On April 6th, 2022, a HIPAA-regulatory Request for Information (RFI) was released by the Department of Health and Human Services (HHS) Office for Civil Rights (OCR) soliciting feedback from the public for future rulemaking. The RFI seeks information on how the industry views “recognized security practices,” and on OCR’s compensating individuals based on harm they suffer from a HIPAA violation. Using input from the RFI, the OCR will develop rules under the Health Information Technology for Economic and Clinical Health (HITECH) Act.
By way of brief background, in 2009 HITECH was enacted by congress to expand HIPAA’s enforcement and breach notification rules, increasing fines that regulated entities and business associates could encounter. OCR’s enforcement activities have ramped-up dramatically since the passage of HITECH. In 2021, HITECH was amended to require the OCR to consider, when assessing fines, whether the entity had implemented “recognized security practices” at least 12 months before the HIPAA violation occurred.
Firstly, HITECH notes that implemented “recognized security practices” will be considered when determining the amount in fines for a HIPAA violation, but it fails to provide healthcare entities a concrete framework of acceptable “recognized security practices.” In addition, HITECH does not clarify what action initiates the beginning of the 12-month period of adopted “recognized security practices.” Consequently, the OCR issued the RFI seeking comments as to the types of security practices that it should consider as mitigating factors.
Second, HITECH requires the OCR to issue a percentage of any civil monetary penalty or monetary settlement OCR collects to the individual harmed by the violation. Yet, HITECH fails to define what types of “harm” should be compensable under HITECH, and other issues related to the penalty sharing. The RFI comments seek input on issues related to this statutory standard, including which methodology the OCR should implement to allocate the appropriate amount of compensation for harmed individuals.

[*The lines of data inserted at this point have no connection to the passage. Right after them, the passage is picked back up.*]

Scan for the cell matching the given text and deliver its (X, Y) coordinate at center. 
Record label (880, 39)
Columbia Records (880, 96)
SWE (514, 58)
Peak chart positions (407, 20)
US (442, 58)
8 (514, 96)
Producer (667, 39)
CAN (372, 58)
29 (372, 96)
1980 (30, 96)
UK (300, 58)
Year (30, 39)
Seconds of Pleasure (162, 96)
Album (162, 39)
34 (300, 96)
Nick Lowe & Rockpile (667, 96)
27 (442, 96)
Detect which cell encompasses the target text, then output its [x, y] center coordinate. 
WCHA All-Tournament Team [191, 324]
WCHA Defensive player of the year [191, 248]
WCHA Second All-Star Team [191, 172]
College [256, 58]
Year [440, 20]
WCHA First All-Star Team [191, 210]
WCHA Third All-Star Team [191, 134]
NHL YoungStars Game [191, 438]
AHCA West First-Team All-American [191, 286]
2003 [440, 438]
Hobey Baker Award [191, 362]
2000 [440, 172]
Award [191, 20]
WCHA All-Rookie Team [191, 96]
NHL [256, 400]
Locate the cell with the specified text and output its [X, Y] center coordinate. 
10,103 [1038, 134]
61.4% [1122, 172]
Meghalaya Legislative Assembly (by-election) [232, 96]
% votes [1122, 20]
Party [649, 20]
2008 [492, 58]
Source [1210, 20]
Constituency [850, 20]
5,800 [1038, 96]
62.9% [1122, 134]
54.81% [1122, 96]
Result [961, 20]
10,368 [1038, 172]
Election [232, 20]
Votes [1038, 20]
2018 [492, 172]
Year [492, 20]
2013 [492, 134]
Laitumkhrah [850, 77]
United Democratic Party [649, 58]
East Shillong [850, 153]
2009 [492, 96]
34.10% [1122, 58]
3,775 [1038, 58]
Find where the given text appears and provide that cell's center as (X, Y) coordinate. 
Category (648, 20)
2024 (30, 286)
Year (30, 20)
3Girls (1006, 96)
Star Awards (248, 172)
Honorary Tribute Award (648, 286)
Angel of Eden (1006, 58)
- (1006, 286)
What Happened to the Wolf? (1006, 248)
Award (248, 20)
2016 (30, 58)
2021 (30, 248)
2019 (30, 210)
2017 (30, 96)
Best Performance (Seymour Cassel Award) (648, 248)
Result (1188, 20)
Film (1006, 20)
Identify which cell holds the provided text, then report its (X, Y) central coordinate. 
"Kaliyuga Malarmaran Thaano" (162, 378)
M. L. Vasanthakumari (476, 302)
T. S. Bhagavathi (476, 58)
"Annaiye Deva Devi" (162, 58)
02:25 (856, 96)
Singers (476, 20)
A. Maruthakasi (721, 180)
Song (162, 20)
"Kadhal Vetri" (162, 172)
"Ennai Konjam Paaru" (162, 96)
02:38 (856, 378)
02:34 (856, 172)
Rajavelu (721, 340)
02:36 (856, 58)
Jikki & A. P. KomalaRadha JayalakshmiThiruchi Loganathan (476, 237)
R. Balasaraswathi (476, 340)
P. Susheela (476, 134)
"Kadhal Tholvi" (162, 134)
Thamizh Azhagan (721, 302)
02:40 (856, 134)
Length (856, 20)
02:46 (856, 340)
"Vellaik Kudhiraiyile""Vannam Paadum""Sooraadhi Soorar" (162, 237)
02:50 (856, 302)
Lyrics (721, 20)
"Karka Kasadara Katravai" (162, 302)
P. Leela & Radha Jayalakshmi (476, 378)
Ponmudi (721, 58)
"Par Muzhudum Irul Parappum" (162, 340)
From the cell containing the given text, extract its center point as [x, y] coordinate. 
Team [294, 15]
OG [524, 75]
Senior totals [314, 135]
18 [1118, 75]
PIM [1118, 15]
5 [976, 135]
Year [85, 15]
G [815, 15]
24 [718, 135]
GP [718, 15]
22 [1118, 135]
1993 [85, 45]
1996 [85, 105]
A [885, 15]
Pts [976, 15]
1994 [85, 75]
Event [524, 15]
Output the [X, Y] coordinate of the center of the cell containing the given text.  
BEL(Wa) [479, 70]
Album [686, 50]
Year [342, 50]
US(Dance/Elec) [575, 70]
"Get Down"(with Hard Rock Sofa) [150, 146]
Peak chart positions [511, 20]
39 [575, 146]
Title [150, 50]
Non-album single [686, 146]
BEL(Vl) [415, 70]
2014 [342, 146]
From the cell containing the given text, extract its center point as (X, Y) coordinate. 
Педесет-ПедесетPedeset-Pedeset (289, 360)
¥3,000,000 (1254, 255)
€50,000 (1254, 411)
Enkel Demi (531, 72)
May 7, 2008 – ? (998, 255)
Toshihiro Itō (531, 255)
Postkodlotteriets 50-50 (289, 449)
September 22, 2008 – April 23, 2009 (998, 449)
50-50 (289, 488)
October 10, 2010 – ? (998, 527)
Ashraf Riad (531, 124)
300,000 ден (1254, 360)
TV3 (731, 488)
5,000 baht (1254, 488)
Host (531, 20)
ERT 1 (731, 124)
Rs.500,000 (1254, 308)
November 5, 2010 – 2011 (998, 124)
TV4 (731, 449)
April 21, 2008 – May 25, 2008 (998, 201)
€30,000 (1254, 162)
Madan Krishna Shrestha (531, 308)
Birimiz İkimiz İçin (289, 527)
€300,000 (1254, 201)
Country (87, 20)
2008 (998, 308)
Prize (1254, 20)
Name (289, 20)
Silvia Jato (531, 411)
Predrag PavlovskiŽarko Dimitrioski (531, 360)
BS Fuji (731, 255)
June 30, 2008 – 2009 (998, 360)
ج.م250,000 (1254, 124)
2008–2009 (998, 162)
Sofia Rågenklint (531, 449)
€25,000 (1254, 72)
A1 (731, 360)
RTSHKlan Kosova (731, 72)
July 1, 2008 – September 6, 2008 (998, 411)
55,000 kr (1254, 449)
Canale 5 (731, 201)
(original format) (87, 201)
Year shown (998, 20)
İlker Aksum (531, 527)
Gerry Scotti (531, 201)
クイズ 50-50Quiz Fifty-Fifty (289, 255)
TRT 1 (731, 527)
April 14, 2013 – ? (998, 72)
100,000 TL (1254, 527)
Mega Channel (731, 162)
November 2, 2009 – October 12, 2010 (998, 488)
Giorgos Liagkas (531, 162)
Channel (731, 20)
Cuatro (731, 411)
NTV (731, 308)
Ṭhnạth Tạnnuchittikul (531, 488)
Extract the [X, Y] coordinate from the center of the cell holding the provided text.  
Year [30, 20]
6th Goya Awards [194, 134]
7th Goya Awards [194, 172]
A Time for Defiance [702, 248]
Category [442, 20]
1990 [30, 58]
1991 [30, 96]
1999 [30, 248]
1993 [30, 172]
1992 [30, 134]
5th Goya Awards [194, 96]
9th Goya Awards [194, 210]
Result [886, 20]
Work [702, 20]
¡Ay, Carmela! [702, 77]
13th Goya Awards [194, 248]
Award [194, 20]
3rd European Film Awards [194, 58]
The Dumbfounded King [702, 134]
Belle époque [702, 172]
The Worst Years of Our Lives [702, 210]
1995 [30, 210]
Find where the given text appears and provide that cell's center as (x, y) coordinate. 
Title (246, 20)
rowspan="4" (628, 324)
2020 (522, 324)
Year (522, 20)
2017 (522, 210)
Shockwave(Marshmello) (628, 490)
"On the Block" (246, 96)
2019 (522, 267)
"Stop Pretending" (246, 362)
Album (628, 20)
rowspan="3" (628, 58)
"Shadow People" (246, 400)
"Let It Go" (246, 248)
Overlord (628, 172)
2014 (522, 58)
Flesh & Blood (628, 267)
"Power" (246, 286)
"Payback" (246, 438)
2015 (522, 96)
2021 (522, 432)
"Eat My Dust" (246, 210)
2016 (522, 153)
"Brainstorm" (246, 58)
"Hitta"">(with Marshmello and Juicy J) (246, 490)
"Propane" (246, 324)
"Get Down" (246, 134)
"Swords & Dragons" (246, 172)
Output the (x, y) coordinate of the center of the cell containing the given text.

OCR has requested feedback on three potential compensation models. First, the Individualized Determination Model requires the harmed individual to provide adequate evidence that justifies a monetary award, with the amount dependent on the extent of harm found on a case-by-case basis. Next, the Fixed Recovery Model awards all victims with a fixed amount. Finally, the Hybrid Model combines both the previous models by setting a fixed amount of compensation with the opportunity for increased awards based on evidence of assessable harm.
OCR’s penalty sharing rules, when finalized, are likely to change the HIPAA enforcement landscape further dramatically, as plaintiff attorneys and harmed individuals lobby OCR for more enforcement/more penalties (and hence more money to share).
For more information on the RFI, please see HIPAA RFI Opens Door to HIPAA ‘Class Actions’ and Security Rule Changes, authored by Clinton Mikel for the American Bar Association, Health Law Section.
Covered entities and business associates should proactively work to ensure their HIPAA compliance.